Our Patients:
Mia Amerson
Mia Amerson was only 2 months old when she was diagnosed with sickle cell anemia disease (SCD). Sickle cell anemia is an inherited condition in which there aren’t enough healthy red blood cells to carry adequate oxygen throughout your body. In sickle cell anemia, the red blood cells become rigid, sticky and are shaped like sickles or crescent moons. These irregularly shaped cells can get stuck in small blood vessels, which can slow or block blood flow and oxygen to parts of the body.

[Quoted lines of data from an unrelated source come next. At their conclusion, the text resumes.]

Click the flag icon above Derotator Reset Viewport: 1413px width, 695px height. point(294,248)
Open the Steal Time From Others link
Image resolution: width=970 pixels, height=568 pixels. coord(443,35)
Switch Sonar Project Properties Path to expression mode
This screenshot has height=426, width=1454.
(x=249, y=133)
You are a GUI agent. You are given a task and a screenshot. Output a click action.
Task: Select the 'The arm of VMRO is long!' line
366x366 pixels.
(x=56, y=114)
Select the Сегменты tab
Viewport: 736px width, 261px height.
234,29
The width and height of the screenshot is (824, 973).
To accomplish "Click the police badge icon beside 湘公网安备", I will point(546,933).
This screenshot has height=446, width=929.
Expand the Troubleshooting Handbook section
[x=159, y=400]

Things started pretty quickly. From age 6 months through May of 2016, she needed frequent blood transfusions. At the early age of 15 months, and after many hospital visits and blood transfusions she had to receive a splenectomy. Mia had many trips to the hospital due to what is called a “Crisis” or “Pain Crisis.” Crises for Mia were instances when her body temperature rose over 100.1 degrees and she experienced co-existing pain in her legs, feet, hands and/or arms. Her fevers sometimes reached as high as 104 degrees and she experienced pneumonia during one episode, as well.

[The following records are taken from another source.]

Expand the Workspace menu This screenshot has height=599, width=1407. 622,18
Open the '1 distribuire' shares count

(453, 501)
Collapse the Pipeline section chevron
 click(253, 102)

As a result of multiple and frequent crises with no improvement, her caregivers at SSM Health Cardinal Glennon Children’s Hospital recommended a bone marrow transplant, which gave her parents a lot to think about. After deciding to proceed with the transplant, Mia’s chronic illnesses caused a delay for transplant several times; however, she was finally able to receive her transplant in May, 2016.
Mia’s health has turned around since transplant and she’s beginning to start a more normal kid’s life. In August of 2017, Mia will start Kindergarten and she is so thankful for her caregivers in The Costas Center and the bone marrow donor that allowed her another chance at life.